Third, the United States is the unrivaled leader in using armed drones. Other than Israel — which overwhelmingly uses manned aircraft — in the Gaza Strip and the United Kingdom in the traditional battlefield of Afghanistan, the United States is the only state to conduct drone strikes on the sovereign territory of another state. If the United States hopes to have normative influence on how others use drones — and administration officials repeatedly claim that they do — then U.S. leadership must provide a legal framework, a coherent and plausible explanation of the scope of legitimate targets, and a rationale for how targeted killings are coordinated with broader foreign policy objectives. The problem is that the administration’s public articulation of its drone strike policies — used only against specific senior al Qaeda officials who pose an imminent threat to the U.S. homeland — are fundamentally at odds with how they are actually employed, such as the use of signature strikes against suspected militants predominantly engaged in domestic insurgencies.

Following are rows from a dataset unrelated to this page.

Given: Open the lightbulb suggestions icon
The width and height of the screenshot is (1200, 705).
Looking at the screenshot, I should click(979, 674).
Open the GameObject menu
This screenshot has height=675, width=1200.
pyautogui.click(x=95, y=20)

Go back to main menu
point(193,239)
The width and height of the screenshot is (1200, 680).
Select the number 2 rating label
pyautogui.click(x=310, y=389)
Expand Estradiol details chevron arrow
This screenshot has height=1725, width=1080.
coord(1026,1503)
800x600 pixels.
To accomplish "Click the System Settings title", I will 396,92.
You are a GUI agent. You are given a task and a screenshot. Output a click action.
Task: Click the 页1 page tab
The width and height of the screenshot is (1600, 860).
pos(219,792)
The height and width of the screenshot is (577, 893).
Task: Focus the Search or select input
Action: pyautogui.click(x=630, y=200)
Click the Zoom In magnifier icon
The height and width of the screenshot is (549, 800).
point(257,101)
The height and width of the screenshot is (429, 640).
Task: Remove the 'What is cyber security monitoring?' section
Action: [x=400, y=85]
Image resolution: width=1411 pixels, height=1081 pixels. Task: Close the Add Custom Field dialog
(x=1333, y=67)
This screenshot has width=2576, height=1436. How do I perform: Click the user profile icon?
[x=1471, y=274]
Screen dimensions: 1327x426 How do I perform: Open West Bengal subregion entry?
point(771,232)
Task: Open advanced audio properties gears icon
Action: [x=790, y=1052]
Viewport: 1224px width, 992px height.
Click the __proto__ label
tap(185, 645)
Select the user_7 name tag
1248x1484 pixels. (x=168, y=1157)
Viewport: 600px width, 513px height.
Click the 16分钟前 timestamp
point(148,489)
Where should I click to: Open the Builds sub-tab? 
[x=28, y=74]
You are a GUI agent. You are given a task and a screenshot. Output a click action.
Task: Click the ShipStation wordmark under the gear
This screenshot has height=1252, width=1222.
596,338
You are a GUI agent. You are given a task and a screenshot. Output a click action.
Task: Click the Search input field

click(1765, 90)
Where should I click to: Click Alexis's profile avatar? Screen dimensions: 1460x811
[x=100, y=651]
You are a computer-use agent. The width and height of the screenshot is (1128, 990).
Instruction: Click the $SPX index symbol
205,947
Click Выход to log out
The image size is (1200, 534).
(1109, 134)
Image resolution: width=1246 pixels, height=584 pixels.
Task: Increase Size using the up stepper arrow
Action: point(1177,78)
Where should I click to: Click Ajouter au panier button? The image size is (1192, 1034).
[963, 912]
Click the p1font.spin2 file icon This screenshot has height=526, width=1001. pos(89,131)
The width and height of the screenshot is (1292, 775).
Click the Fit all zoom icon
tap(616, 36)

To address these issues, the Obama administration should bring its drone strike practices in line with its stated policies by: exclusively limiting its targeted killings to the leadership of al Qaeda or those with a direct operational role in past or ongoing terrorist plots; immediately ending the practice of signature strikes, or publically explaining how they plausibly meet the principles of distinction and proportionality; and reviewing the current policy whereby the executive authority for drone strikes is split between the CIA and Joint Special Operations Command, which have different legal authorities, degrees of permissible transparency, and oversight.

There is intense interest in drone strikes on Capitol Hill from virtually everyone except senior members in both parties who possess the authority to convene hearings. Nevertheless, the relevant congressional committees should hold hearings to examine how drone strikes are coordinated with broader foreign policy objectives; discuss the short- and long-term effects of U.S. targeted killings with government officials and nongovernmental experts; and assess the geographic and temporal limits of the 2001 Authorization for Use of Military Force and the legal justifications for targeted killings of U.S. citizens. At a minimum, professional staff members of the Senate Foreign Relations and House Foreign Affairs committees should receive general briefings about drone strikes and other targeted killings that occur in countries and regions that they oversee. They have repeatedly requested such briefings — and even threatened to withhold funding — but the White House has steadfastly refused.

President Obama’s second term provides a narrow window for his administration to pursue politically or diplomatically sensitive issues. Many hope that Obama will accelerate the withdrawal of combat troops from Afghanistan, close the detention facility at Guantanamo Bay, or push for Senate ratification of the Law of the Sea and Comprehensive Test Ban treaties. While the Obama administration did not initiate the controversial practice of drone strikes of suspected terrorists, or signature strikes against anonymous "military-age males," it is vastly expanding the scope and intensity of such operations. Consequently, the administration has a responsibility to capitalize on the opportunity to significantly reform its drone strike policies.

A leading proponent for more transparent and defensible targeted killings policies was White House counterterrorism adviser John Brennan, nominated yesterday to be the next CIA director. Since he will be unable to lead or oversee any U.S. government-wide reforms in armed drones from the covert world at Langley, it must be a personal priority for President Obama. Either the Obama administration proactively shapes U.S. and international use of armed drones through transparency, self-restraint, and engagement, or it continues with its current policies and risks the consequences — a world characterized by the proliferation of armed drones used with little transparency or constraint in which targeted killings occur with impunity against anyone deemed an "enemy."